Dual immunotherapy improves survival in mesothelioma

Dual immunotherapy with nivolumab and ipilimumab should be the new standard of care for patients with malignant pleural mesothelioma, according to researchers whose trial showed improved overall survival compared to platinum-based chemotherapy.

Presented at the International Association for the Study of Lung Cancer (IASLC) Virtual Symposium, the findings from the Checkmate 743 randomised controlled trial involving more than 600 patients with unresectable MPM showed that dual immunotherapy improved median OS by 4 months compared with platinum doublet chemotherapy (18.1 vs 14.1 months; hazard ratio [HR] 0.74, 95% CI 0.60-0.91; P = 0.0020) after 22 months of follow up.

Study investigator Dr Paul Baas of the Netherlands Cancer Institute and the University of Leiden in Amsterdam said that MPM was a highly aggressive cancer with a five-year survival rate of less than 10%, and there had been few treatment advances in the last two decades.

Platinum doublet chemotherapy has been the standard of care since 2004, but clinicians believed MPM outcomes could be improved by combining the early immune effects of CTLA-4 inhibition in the lymph nodes to promote T-cell proliferation and tumour infiltration, in tandem with the later immune effects of PD-1 inhibition in the peripheral tissues to promote cytotoxic T-cell attack in the tumour microenvironment.

In the international phase III study, 303 patients were randomised to nivolumab + ipilimumab for up to two years and 302 patients to six cycles of chemotherapy (cisplatin or carboplatin + permetrexed).

Two-year overall survival rates were 40.8% for the patients in the dual immunotherapy treatment arm vs 27.0% in chemotherapy arm.

The safety profile of immunotherapy was consistent with that seen in other studies: about 30% of patients in both experienced grade 3-4 adverse events, with 15% discontinuing immunotherapy compared with 7.4% of the patients in chemotherapy group.

Dr Baas concluded that CheckMate 743 had met its primary endpoint of improved OS with clinically meaningful data showing benefits over chemotherapy, particularly in non-epithelioid pathology.

“This is the first positive randomised trial of dual immunotherapy in first line treatment of patients with malignant pleural mesothelioma, and therefore nivolumab and ipilimumab should be the new standard of care,” the invesitgators concluded

In an online discussion of the trial results, Dr Baas noted that survival benefit was seen regardless of histology with immunotherapy, whereas – as expected – chemotherapy performed better in the epithelioid histology.

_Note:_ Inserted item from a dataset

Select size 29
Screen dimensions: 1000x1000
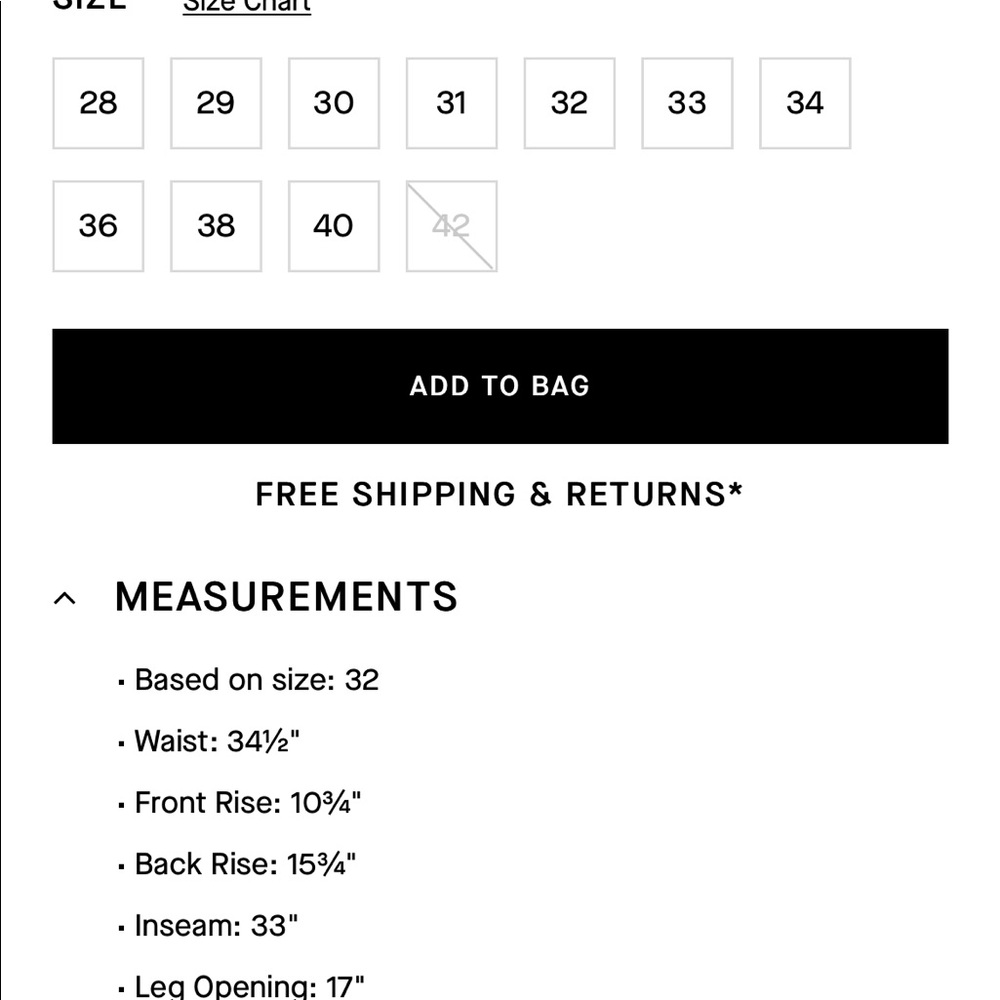[x=216, y=103]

Dr Dean Fennell (PhD), of the Cancer Research UK Centre Leicester, University of Leicester said apparent resistance might be explained by enrichment of epithelial mesenchymal transition (EMT) in non-epithelioid histology.

“And this drug resistance phenotype may account for the increased drug resistance that we see in the CheckMate 743 with chemotherapy. This does not appear, though, to impact in any way the efficacy of the immunotherapy.”

Dr Fennell also noted that similar efficacy outcomes were seen for both median progression-free survival (6.8 vs 7.2 months; HR 1.00, 95% CI 0.82-1.21) and the objective response rate (40% vs 43%), but the median duration of response was 11.0 months with immunotherapy vs 6.7 months with chemotherapy

“In the ipi/nivo survival curve, going out to 36 months, we see a plateau at about 30%, … suggesting, as we’ve seen with other trials of immunotherapy, there is a degree of durability that is way beyond what we’ve seen previously with chemotherapy,” he said

“And this, indeed, may have been driven by maintenance nivolumab.”